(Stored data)
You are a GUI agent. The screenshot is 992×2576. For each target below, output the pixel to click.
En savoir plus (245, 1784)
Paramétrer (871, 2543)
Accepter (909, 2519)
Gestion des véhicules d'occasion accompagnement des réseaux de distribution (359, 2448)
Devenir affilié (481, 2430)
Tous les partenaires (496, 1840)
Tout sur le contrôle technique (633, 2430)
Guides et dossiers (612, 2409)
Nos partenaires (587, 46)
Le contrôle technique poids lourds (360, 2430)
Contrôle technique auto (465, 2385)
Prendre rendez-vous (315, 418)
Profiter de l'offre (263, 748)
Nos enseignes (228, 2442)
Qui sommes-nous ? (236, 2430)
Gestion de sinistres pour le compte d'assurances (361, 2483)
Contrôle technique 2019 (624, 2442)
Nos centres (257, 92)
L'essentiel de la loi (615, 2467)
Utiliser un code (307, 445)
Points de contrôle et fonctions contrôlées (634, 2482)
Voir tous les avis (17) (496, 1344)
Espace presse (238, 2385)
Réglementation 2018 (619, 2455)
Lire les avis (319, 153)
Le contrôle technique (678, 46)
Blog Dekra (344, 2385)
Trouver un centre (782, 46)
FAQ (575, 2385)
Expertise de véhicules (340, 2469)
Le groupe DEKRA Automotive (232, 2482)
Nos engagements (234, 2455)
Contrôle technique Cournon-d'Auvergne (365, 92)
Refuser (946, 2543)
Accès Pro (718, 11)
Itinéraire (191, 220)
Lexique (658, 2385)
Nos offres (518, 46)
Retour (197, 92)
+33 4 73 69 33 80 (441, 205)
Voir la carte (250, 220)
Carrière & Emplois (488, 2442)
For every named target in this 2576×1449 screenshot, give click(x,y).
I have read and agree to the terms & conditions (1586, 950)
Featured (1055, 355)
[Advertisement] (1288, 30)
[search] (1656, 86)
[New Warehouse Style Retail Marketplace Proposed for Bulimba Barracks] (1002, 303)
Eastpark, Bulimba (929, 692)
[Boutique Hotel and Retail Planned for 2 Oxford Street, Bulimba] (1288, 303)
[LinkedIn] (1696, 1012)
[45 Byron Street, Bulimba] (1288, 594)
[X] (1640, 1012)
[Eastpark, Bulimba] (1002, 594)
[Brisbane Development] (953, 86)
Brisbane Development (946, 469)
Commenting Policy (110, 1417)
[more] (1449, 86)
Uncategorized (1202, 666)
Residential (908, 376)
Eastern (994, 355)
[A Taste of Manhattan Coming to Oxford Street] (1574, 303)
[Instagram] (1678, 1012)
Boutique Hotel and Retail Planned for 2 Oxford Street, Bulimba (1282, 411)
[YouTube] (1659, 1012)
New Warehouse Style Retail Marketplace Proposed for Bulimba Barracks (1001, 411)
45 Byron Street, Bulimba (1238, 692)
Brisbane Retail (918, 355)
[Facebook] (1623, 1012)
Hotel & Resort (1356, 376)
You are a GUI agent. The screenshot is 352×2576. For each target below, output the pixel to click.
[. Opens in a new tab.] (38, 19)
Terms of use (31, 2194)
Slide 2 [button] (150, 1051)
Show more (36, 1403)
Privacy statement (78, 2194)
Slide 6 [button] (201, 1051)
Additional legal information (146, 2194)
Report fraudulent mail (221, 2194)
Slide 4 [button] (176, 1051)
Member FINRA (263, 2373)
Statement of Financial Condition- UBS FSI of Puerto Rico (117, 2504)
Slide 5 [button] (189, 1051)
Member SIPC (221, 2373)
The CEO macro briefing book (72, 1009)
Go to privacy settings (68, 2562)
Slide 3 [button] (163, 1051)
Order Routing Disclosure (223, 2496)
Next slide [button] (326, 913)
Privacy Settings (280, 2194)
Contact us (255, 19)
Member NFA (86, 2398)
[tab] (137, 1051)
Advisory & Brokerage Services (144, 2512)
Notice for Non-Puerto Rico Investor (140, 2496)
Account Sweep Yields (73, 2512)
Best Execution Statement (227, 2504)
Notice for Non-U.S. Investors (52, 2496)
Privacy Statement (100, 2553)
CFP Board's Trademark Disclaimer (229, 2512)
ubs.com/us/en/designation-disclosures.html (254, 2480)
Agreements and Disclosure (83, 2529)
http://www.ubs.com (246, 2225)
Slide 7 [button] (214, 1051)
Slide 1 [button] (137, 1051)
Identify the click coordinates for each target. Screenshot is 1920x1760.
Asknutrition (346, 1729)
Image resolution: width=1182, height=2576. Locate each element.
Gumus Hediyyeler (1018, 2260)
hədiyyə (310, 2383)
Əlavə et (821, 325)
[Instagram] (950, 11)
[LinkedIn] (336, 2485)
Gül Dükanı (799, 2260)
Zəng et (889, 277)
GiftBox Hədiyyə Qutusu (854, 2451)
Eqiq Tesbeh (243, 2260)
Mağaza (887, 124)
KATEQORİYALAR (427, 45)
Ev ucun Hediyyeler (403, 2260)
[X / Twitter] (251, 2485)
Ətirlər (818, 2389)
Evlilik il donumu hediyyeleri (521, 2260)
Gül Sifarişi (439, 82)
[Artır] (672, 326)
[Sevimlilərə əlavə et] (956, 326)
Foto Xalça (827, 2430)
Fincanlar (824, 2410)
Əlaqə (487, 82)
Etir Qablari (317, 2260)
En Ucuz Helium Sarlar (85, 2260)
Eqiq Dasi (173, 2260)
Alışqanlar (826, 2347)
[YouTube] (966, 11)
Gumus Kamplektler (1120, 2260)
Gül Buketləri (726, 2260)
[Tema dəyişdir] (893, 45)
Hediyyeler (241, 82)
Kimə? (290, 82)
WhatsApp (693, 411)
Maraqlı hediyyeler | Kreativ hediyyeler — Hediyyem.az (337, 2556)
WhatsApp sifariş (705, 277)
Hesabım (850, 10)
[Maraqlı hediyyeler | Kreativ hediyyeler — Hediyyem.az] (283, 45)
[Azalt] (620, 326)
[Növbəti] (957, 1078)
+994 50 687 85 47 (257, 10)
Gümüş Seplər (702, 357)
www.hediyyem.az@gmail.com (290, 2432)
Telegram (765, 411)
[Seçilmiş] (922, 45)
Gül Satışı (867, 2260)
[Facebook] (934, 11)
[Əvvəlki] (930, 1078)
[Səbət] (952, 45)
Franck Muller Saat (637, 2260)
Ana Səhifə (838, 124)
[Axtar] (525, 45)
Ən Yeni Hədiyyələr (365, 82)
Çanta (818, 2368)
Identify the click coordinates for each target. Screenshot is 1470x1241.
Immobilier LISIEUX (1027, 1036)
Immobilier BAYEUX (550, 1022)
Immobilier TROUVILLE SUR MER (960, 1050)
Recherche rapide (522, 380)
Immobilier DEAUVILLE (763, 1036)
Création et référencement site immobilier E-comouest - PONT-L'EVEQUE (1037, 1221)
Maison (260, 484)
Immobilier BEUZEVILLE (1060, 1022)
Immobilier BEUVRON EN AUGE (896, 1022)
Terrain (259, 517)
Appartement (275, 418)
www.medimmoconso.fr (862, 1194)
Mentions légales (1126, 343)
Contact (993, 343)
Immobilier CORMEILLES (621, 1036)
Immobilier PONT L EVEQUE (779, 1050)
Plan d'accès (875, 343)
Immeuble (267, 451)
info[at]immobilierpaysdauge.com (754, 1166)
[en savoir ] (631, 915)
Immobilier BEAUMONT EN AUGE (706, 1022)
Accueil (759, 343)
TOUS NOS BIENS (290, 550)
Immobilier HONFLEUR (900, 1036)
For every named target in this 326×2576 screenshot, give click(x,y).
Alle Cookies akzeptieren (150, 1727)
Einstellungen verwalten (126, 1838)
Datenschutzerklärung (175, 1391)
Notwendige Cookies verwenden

**TASK DIRECTIONS**. Which of the lines above include the string "Puerto"? Pick them out and copy them.

**TASK RESULT**.
Statement of Financial Condition- UBS FSI of Puerto Rico (117, 2504)
Notice for Non-Puerto Rico Investor (140, 2496)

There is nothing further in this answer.